5. — Madame Geoffrin n’est point restée en arrière : elle a répondu à M.  de Voltaire par une lettre que nous venons de recouvrer, en date du 25 juillet.

« Dans l’instant même que j’ai reçu votre lettre, Monsieur, je l’ai envoyée au roi, avec les cahiers qui l’accompagnaient. Sa Majesté me fit l’honneur de m’écrire sur-le-champ le billet que voici en original[1]. Comme c’est à vous, Monsieur, que je le dois, je vous en fais l’hommage et le sacrifice. Sa Majesté me fit dire que nous lirions ensemble la brochure[2]. Sa Majesté me la lut : comme le roi lit aussi parfaitement bien que vous écrivez, Monsieur, le lecteur et l’auteur m’ont fait passer une soirée délicieuse. Sa Majesté a été très-touchée du sort des malheureux pour lesquels vous vous intéressez. Elle m’a donné de sa poche deux cents ducats.

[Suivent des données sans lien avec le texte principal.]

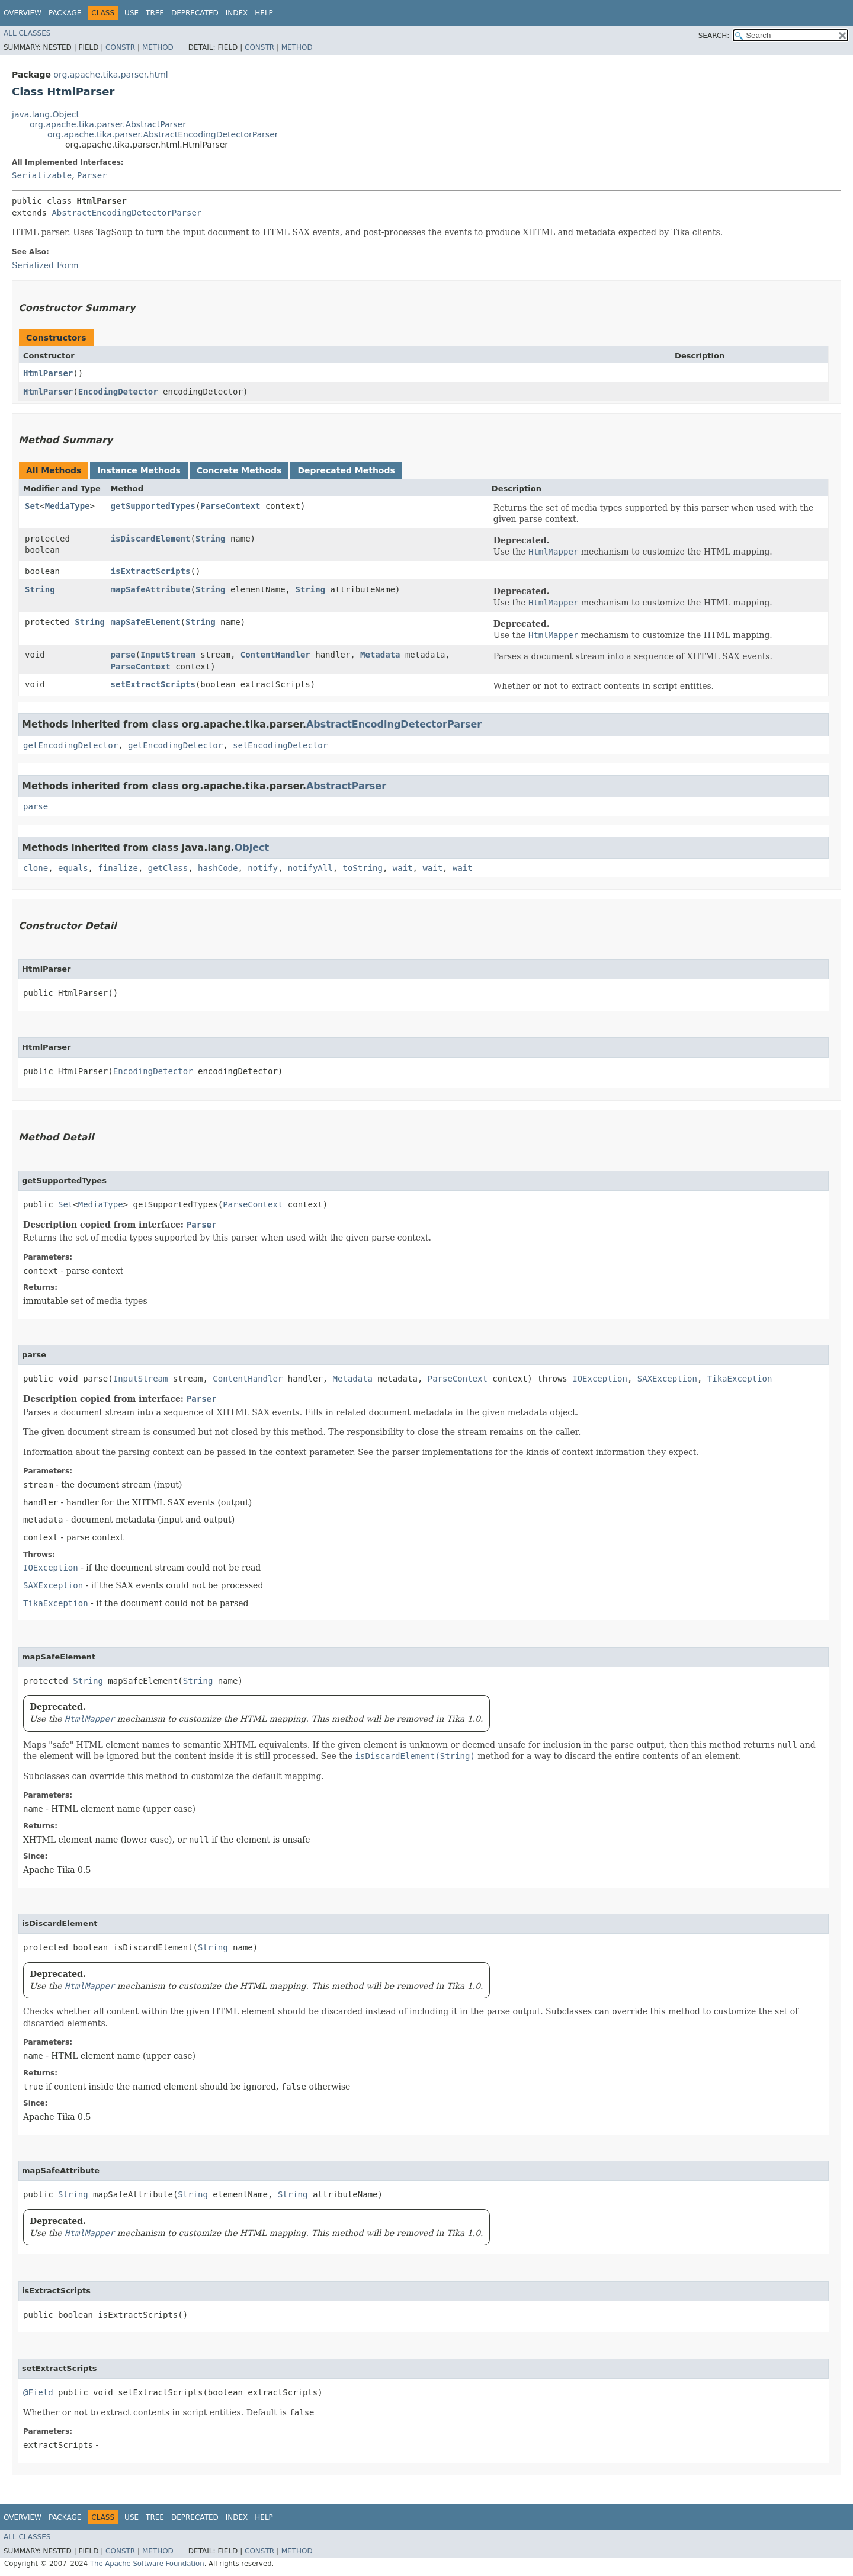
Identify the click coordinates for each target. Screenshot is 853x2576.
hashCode (218, 868)
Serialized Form (45, 265)
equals (73, 868)
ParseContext (230, 506)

« Le roi a soupiré, Monsieur, en lisant l’endroit de votre lettre où vous paraissez regretter de n’avoir pu m’accompagner. Vous avez vu des rois : eh bien ! l’âme, le cœur, l’esprit et les agrémens de celui-ci auraient été pour votre philosophie et votre humanité un spectacle intéressant, touchant, agréable et peut-être nouveau.

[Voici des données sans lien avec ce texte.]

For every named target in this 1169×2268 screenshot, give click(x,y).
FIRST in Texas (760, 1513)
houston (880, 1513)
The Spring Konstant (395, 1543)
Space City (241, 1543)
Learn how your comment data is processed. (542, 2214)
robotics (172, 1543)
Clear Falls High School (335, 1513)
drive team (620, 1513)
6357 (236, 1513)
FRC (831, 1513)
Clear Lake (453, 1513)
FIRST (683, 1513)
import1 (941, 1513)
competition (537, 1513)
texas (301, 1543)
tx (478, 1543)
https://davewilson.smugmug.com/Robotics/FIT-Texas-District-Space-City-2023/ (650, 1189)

« Je paierai bien cher le plaisir que j’ai eu de voir un roi, qui était celui de mon cœur avant d’être celui de la

  1. « J’ai cru voir dans la lettre que Voltaire vous écrit, la raison qui s’adresse à l’amitié en faveur de la justice. Quand je ferai une statue de l’Amitié, je lui donnerai vos traits. Cette divinité est mère de la bienfaisance, vous êtes la mienne depuis long-temps, et votre fils ne vous refuserait pas, quand même ce que Voltaire me demande ne m’honorerait pas autant. »
  2. Voyez la note 1 de la page précédente, — R.